• [Work instructions] Return the following from the records below: each line, word for word, starting with the line that contains "Statements (48, 2268)" and going on through the line that contains "over two decades (38, 384)", with nothing outside that range.

<<<<

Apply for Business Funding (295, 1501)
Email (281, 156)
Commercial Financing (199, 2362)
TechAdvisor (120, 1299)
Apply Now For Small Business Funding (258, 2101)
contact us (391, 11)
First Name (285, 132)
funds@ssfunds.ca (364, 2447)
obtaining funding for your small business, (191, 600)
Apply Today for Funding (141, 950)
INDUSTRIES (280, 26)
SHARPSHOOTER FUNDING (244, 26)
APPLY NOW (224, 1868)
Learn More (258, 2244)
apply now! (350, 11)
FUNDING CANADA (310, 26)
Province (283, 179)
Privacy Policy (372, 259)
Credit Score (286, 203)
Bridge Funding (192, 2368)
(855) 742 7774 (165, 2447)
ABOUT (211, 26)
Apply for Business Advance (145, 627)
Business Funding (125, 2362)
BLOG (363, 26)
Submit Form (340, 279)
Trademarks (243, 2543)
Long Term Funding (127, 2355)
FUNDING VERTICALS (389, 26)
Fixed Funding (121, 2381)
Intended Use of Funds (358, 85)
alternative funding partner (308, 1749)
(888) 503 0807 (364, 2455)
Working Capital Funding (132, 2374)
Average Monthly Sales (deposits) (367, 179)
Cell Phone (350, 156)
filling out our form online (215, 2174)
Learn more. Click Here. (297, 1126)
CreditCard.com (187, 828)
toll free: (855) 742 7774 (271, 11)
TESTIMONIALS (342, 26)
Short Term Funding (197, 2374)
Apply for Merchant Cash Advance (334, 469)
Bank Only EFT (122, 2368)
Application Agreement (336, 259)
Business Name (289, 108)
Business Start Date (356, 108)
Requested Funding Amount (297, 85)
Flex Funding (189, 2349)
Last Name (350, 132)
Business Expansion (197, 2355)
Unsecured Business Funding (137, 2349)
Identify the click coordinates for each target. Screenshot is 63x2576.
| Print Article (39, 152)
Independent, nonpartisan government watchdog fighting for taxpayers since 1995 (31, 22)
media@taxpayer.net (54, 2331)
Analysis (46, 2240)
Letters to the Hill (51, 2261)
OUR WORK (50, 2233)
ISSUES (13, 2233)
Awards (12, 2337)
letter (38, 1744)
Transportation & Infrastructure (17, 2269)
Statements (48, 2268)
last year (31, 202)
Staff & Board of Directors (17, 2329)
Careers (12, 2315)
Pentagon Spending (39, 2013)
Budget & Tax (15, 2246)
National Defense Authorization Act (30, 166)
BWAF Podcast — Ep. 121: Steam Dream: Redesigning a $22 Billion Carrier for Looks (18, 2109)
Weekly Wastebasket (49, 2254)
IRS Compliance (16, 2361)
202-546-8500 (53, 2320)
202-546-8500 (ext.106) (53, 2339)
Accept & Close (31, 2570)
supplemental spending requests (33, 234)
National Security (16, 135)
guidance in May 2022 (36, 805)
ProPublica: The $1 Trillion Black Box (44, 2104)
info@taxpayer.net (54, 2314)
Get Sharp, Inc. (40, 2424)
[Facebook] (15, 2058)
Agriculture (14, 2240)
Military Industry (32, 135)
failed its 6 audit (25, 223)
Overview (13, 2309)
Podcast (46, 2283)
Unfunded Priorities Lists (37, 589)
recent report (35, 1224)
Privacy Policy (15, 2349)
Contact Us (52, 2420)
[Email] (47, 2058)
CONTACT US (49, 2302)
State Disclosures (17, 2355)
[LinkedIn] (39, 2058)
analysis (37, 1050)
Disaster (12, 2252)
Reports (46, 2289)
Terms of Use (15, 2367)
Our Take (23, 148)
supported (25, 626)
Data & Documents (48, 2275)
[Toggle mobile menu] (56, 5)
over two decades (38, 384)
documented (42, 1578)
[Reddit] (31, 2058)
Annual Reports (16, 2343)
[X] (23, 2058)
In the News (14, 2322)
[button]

>>>>

• [Exercise result]
Statements (48, 2268)
last year (31, 202)
Staff & Board of Directors (17, 2329)
Careers (12, 2315)
Pentagon Spending (39, 2013)
Budget & Tax (15, 2246)
National Defense Authorization Act (30, 166)
BWAF Podcast — Ep. 121: Steam Dream: Redesigning a $22 Billion Carrier for Looks (18, 2109)
Weekly Wastebasket (49, 2254)
IRS Compliance (16, 2361)
202-546-8500 (53, 2320)
202-546-8500 (ext.106) (53, 2339)
Accept & Close (31, 2570)
supplemental spending requests (33, 234)
National Security (16, 135)
guidance in May 2022 (36, 805)
ProPublica: The $1 Trillion Black Box (44, 2104)
info@taxpayer.net (54, 2314)
Get Sharp, Inc. (40, 2424)
[Facebook] (15, 2058)
Agriculture (14, 2240)
Military Industry (32, 135)
failed its 6 audit (25, 223)
Overview (13, 2309)
Podcast (46, 2283)
Unfunded Priorities Lists (37, 589)
recent report (35, 1224)
Privacy Policy (15, 2349)
Contact Us (52, 2420)
[Email] (47, 2058)
CONTACT US (49, 2302)
State Disclosures (17, 2355)
[LinkedIn] (39, 2058)
analysis (37, 1050)
Disaster (12, 2252)
Reports (46, 2289)
Terms of Use (15, 2367)
Our Take (23, 148)
supported (25, 626)
Data & Documents (48, 2275)
[Toggle mobile menu] (56, 5)
over two decades (38, 384)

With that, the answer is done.